* [RECORDS SHOWN]:
-------------------------
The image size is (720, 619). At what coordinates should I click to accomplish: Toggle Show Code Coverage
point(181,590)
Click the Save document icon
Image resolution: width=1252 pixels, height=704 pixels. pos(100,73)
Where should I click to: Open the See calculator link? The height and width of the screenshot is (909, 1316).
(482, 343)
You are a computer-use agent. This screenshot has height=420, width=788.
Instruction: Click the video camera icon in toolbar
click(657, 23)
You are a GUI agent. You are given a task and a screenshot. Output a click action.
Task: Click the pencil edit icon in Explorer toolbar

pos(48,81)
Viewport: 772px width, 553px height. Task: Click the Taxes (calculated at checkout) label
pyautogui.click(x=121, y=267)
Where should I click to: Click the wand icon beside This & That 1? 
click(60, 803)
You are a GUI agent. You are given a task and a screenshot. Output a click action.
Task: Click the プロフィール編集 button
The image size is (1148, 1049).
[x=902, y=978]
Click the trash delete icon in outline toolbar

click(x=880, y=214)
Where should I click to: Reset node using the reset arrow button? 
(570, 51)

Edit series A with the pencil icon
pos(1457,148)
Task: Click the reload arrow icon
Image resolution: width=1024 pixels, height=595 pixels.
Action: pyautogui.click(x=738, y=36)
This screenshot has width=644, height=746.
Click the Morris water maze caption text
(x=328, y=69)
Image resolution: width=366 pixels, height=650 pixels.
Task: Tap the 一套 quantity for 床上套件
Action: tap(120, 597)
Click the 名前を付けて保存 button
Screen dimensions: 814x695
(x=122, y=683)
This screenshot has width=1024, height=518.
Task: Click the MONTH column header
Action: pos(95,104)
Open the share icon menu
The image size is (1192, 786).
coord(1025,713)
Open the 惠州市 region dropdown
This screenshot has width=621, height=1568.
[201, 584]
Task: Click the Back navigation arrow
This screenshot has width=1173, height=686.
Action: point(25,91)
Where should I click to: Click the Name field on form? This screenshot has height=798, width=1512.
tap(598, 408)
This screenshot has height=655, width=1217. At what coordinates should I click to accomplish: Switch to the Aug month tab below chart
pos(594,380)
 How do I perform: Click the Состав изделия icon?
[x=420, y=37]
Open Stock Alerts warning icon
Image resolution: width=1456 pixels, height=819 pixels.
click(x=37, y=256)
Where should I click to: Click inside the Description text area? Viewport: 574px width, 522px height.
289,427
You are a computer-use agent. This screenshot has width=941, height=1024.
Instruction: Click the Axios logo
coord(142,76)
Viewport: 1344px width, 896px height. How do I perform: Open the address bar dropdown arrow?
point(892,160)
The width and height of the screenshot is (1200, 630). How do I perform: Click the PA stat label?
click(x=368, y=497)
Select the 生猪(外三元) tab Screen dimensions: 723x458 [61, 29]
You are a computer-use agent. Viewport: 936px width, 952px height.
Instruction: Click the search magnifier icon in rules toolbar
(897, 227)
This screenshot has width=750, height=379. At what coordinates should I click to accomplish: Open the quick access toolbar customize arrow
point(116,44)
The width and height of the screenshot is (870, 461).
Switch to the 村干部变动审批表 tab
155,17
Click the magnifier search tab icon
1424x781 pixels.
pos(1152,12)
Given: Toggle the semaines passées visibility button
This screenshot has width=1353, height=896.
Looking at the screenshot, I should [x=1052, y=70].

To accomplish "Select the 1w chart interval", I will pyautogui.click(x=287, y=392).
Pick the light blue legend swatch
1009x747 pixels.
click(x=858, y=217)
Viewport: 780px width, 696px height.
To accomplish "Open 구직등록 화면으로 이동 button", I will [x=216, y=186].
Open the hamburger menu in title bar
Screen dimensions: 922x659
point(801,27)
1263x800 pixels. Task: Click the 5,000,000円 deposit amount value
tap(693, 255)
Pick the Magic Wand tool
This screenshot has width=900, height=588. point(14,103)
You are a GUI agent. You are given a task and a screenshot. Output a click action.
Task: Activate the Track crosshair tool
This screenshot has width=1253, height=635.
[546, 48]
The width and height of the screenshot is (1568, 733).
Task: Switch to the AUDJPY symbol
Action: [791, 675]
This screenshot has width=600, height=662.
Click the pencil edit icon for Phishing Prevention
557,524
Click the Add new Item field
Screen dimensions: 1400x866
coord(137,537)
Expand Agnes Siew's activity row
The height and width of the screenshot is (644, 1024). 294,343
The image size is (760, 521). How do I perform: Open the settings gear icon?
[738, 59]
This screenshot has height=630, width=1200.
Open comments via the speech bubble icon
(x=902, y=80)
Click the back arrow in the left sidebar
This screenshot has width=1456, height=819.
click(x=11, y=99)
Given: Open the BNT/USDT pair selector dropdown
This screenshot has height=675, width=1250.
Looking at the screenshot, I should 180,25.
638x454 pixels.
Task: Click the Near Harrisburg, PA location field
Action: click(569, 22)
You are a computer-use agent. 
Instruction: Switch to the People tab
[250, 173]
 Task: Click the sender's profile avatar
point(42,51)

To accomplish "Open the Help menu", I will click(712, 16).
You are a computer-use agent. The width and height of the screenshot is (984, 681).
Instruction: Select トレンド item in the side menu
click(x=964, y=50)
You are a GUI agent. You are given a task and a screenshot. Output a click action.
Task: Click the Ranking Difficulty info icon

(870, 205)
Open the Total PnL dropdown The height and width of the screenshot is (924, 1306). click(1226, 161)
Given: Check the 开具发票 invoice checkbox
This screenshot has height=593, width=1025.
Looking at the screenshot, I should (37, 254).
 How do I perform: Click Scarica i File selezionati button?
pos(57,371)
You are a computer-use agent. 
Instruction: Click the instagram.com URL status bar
-------------------------
* [REQUIREMENT]:
All that belongs in the answer is the run of lines above from the line containing "Task: Activate the Track crosshair tool" through the line containing "This screenshot has width=600, height=662.", exactly as written.

* [PROBLEM SOLUTION]:
Task: Activate the Track crosshair tool
This screenshot has width=1253, height=635.
[546, 48]
The width and height of the screenshot is (1568, 733).
Task: Switch to the AUDJPY symbol
Action: [791, 675]
This screenshot has width=600, height=662.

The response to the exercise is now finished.